What was the first item you produced?
Nothing golf related at all. Being in streetwear, the t-shirt is your first canvas. I needed to find a way to stand out. I didn’t want to be another golf brand, I wanted to find a different angle and have a unique point of view. Over the past three years, we’ve spent a lot of time doing lifestyle garments instead of performance stuff. We’re being strategic with that, in hopes of establishing the brand pillars and our brand DNA. Now that we’ve established this collegiate, preppy look and feel, we can put our logo on a cleaner, more athletic-leaning golf polo, and people will relate to it. This year, we’re launching a golf-focused collection called Course Studies. It’s technical, it’s exploratory. It has an outdoorsy, all-conditions vibe to it. We’re so excited about that.
As so many alternative golf brands have come into the world, what makes Students different from every other brand — even the ones that are your friends?
Our team has a lot of experience in the apparel world. I’m 41 years old. I’ve seen the cycle of streetwear come through twice. My business partner, Bryan Lowman, was at Stüssy for two decades. We’ve been very good with our messaging and our storytelling is very good. It differentiates us from other brands. It boils down to our name: We’re a Student of life, a Student of golf. There’s a collegiate element to what we’re doing, but it has to be elevated so it’s not nostalgic.
How did you assemble your team?
Being in the apparel world for so long, I thought about all the people I would like on my team. Naturally, first person up was Bryan Lowman. Once Bryan came in, we figured we needed someone to do marketing. We hired Sean Maher, who comes from the e-sports world. He’s very successful, owns his own agency, does the biggest projects in e-sports. We needed a sick photographer. I met Padron Smoker, Mark Cuevas. I just thought of the right players and the right people to bring on board. These people are full-on partners of the brand. I spent a lot of time traveling through Utah and Colorado, and there are a lot of employee-owned companies, especially in the brewery world. I was always curious about that. I saw how loyal and dedicated people were when working for those companies. I wanted to modernize the way to move about the business. How do you get people fully committed? If you give people an opportunity to become a partner, people will go to work for the brand. I wanted to share the next chapter of my journey with the right people. So far, it’s been working out for us.
━━━━
#### WORK REQUEST
Continue the interview about the golf apparel brand Students from the point where it stops.

#### DATA SUPPLIED
━━━━
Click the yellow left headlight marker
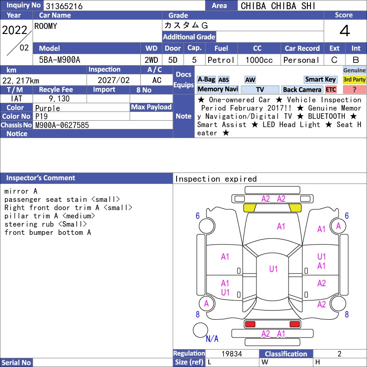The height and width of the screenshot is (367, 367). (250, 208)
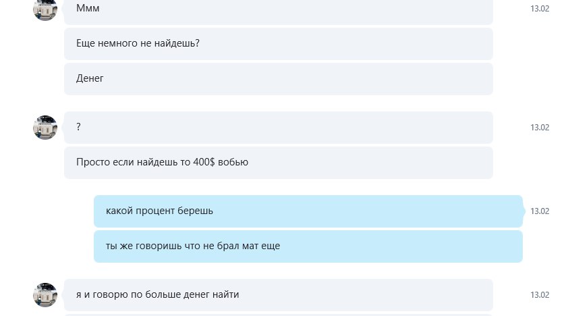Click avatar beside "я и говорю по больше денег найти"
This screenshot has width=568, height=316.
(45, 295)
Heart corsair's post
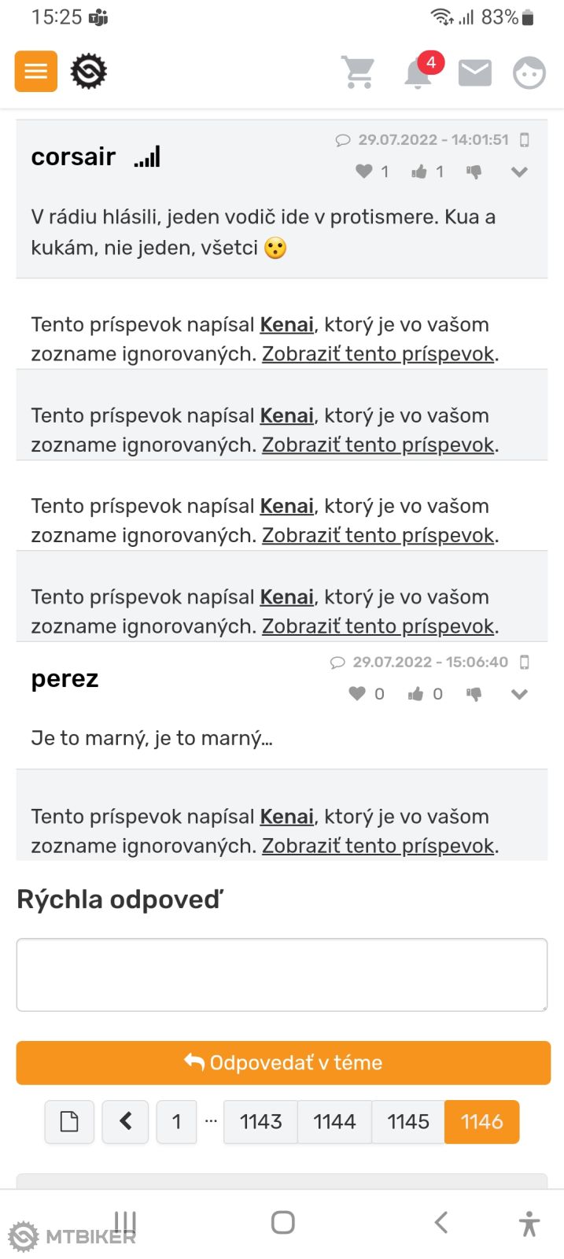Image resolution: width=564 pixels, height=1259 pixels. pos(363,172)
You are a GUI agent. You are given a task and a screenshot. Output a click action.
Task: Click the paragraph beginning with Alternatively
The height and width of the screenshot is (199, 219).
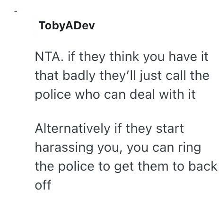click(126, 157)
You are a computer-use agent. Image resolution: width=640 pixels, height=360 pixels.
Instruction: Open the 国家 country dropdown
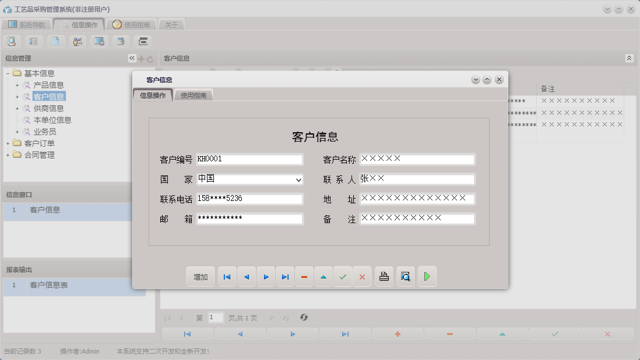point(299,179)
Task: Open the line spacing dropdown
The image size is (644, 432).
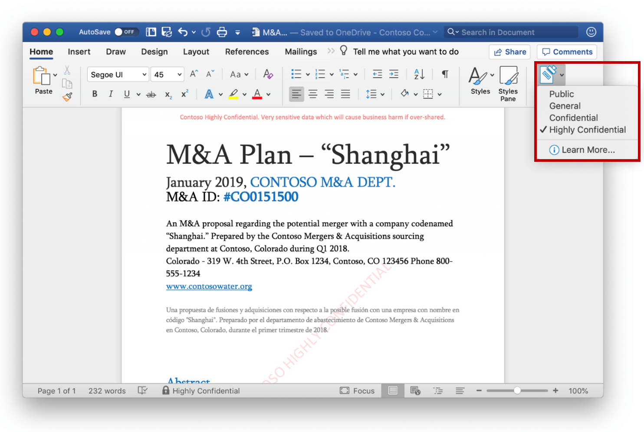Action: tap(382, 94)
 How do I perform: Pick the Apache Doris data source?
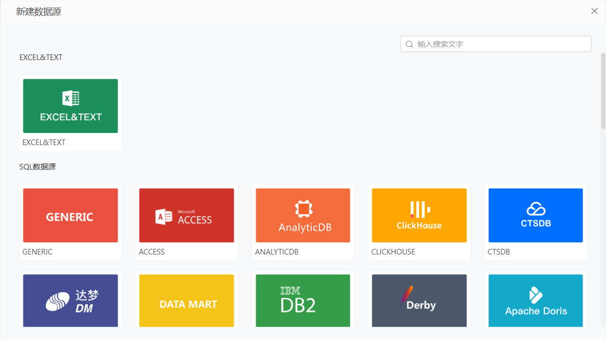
━━━━
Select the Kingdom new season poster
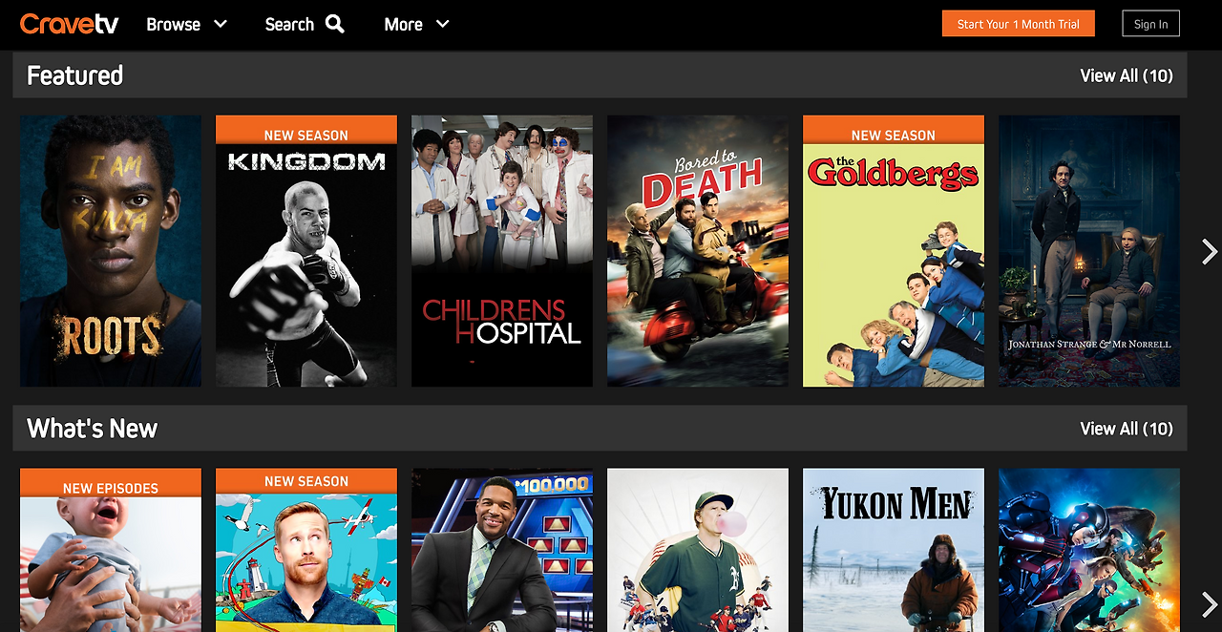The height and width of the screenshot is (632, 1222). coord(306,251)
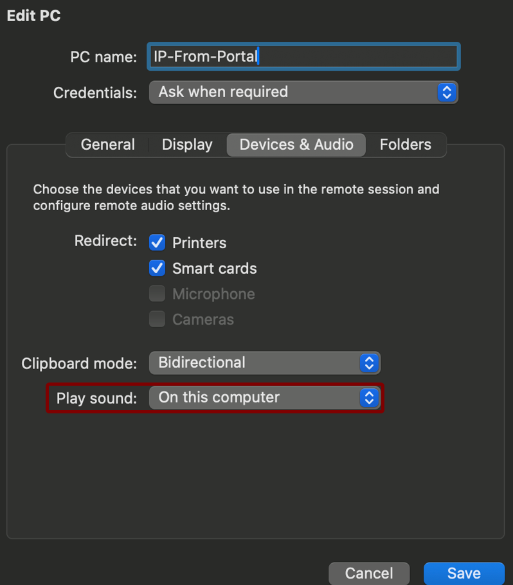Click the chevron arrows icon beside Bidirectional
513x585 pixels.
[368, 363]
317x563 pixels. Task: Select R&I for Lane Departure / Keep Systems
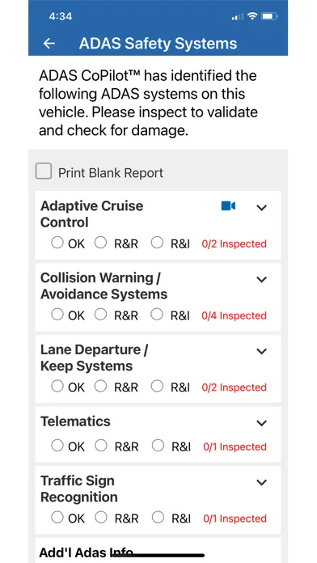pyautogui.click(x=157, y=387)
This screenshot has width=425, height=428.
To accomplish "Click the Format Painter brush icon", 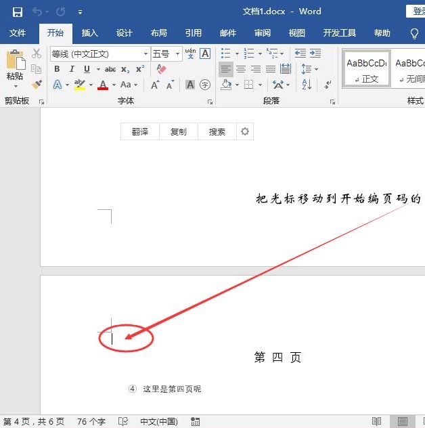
━━━━
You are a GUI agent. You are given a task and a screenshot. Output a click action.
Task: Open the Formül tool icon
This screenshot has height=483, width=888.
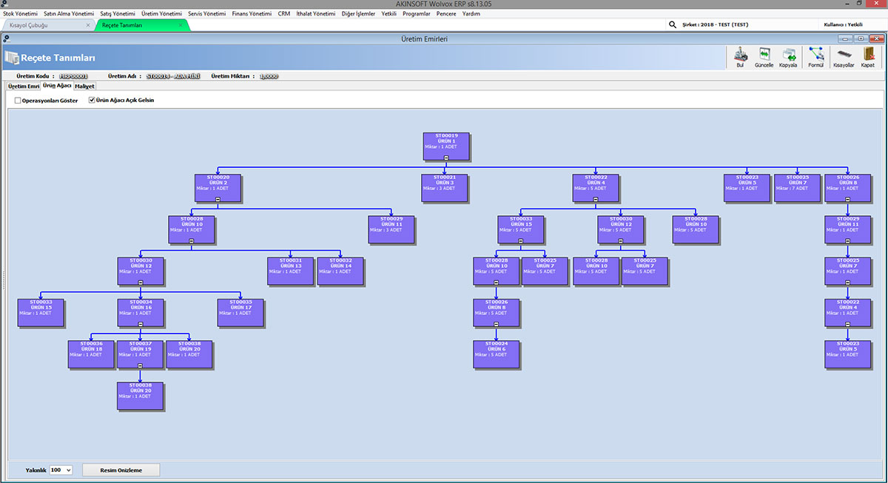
━━━━
#### TASK RESULT
How do you want someone to feel after trying on one of your pieces?
I want them to feel that they’re on a journey with us. We have scratch golfers wear our stuff, but discovery in today’s world means a whole lot. When someone discovers Students, I want them to feel like they’re part of an upstart entity. I want them to feel like they’ve been there with us since the beginning. Maybe this is someone’s first stab at golf and they’re not great yet, but through playing golf and wearing our clothes, looking better, playing better, they’re part of this journey with us. You’re a student of life and a student of the game forever. Even if you’re 85-years-old. We are 3.5 years in, we’re still very new. There’s a lot to do. Anyone that buys our stuff now, I want them to be proud that they were part of the early days. In the grand scheme of things, the elevated apparel niche is still new to golf. We just want people to feel like they belong.